Reproduce the following material verbatim, preserving every line without alteration.

— Begin —

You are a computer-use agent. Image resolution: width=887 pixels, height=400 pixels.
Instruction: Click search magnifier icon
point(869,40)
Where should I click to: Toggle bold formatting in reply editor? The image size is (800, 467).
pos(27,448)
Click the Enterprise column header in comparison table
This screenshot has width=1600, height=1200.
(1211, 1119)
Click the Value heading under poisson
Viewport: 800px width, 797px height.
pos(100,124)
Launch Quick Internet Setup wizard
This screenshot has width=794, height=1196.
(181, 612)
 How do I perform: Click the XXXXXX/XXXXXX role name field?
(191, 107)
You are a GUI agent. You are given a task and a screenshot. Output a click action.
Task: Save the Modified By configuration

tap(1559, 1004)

— End —

▸ REPLY TO THE EXERCISE:
You are a computer-use agent. Image resolution: width=887 pixels, height=400 pixels.
Instruction: Click search magnifier icon
point(869,40)
Where should I click to: Toggle bold formatting in reply editor? The image size is (800, 467).
pos(27,448)
Click the Enterprise column header in comparison table
This screenshot has width=1600, height=1200.
(1211, 1119)
Click the Value heading under poisson
Viewport: 800px width, 797px height.
pos(100,124)
Launch Quick Internet Setup wizard
This screenshot has width=794, height=1196.
(181, 612)
 How do I perform: Click the XXXXXX/XXXXXX role name field?
(191, 107)
You are a GUI agent. You are given a task and a screenshot. Output a click action.
Task: Save the Modified By configuration

tap(1559, 1004)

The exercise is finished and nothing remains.